Eoconodontus Temporal range: Furongian PreꞒ Ꞓ O S D C P T J K Pg N

Scientific classification
- Kingdom: Animalia
- Phylum: Chordata
- Infraphylum: Agnatha
- Class: †Conodonta
- Order: †Proconodontida
- Family: †Cordylodontidae
- Genus: †Eoconodontus Miller, 1980
- Species: †Eoconodontus altus; †Eoconodontus notchpeakensis;

= Eoconodontus =

Extinct genus of jawless fishes

Eoconodontus is an extinct genus of conodonts of the Late Cambrian. It is a two-elements (rounded and compressed) genus from the Proconodontus lineage.

==Use in stratigraphy==
It is suggested that Eoconodontus notchpeakensis can be a marker of the Stage 10 of the Furongian the fourth and final series of the Cambrian.

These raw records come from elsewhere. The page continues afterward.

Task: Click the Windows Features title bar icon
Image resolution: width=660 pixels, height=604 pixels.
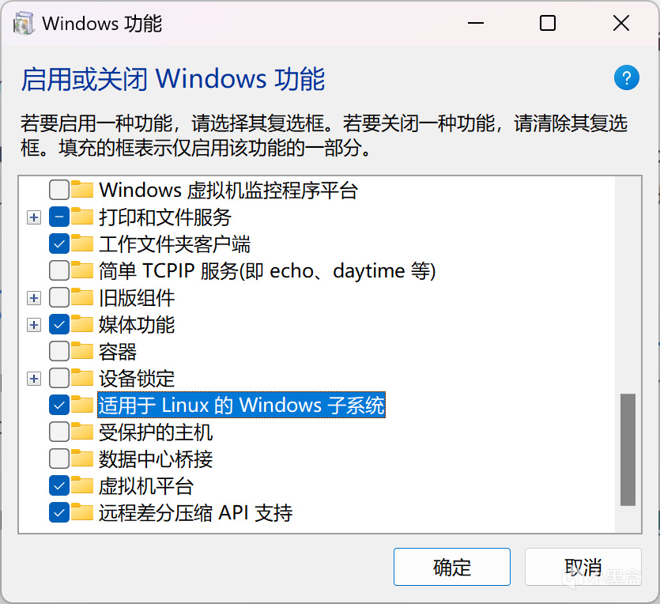Action: click(24, 23)
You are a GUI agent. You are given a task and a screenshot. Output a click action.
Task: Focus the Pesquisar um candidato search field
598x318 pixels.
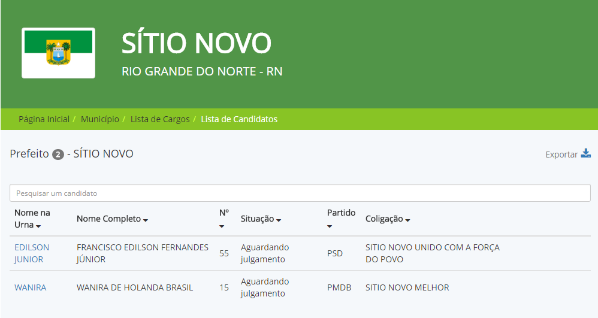click(300, 193)
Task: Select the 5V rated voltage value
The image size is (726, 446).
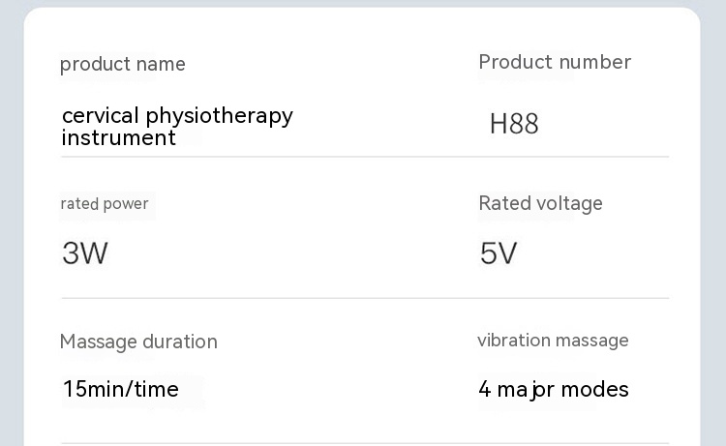Action: click(499, 253)
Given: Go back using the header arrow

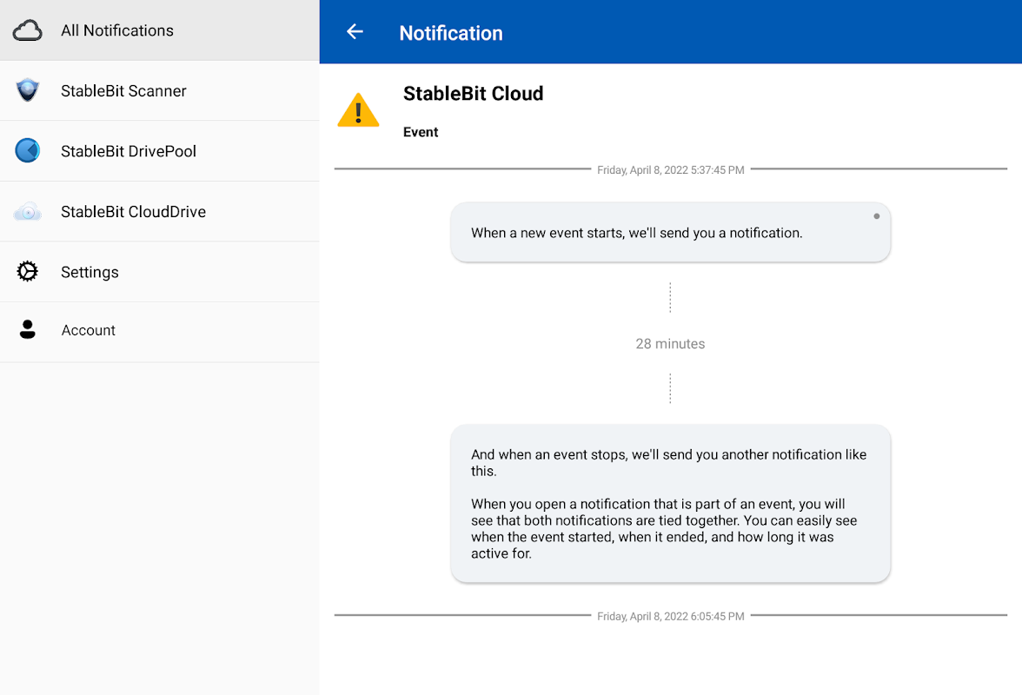Looking at the screenshot, I should [x=355, y=32].
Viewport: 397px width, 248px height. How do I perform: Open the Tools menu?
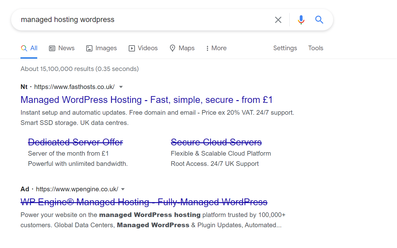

In 2006, a working group proposed the first appearance of Cordylodus andresi. Currently the first appearance of E. notchpeakensis is favored by many authors because it is globally widespread and is independent of facies (known from continental rise to peritidal environments).

The Eoconodontus notchpeakensis proposal would also incorporate a non-biostratigraphic marker to correlate the beginning of Stage 10 globally. A carbon isotope excursion (the HERB-event) occurs in the lower part of the E. notchpeakensis range.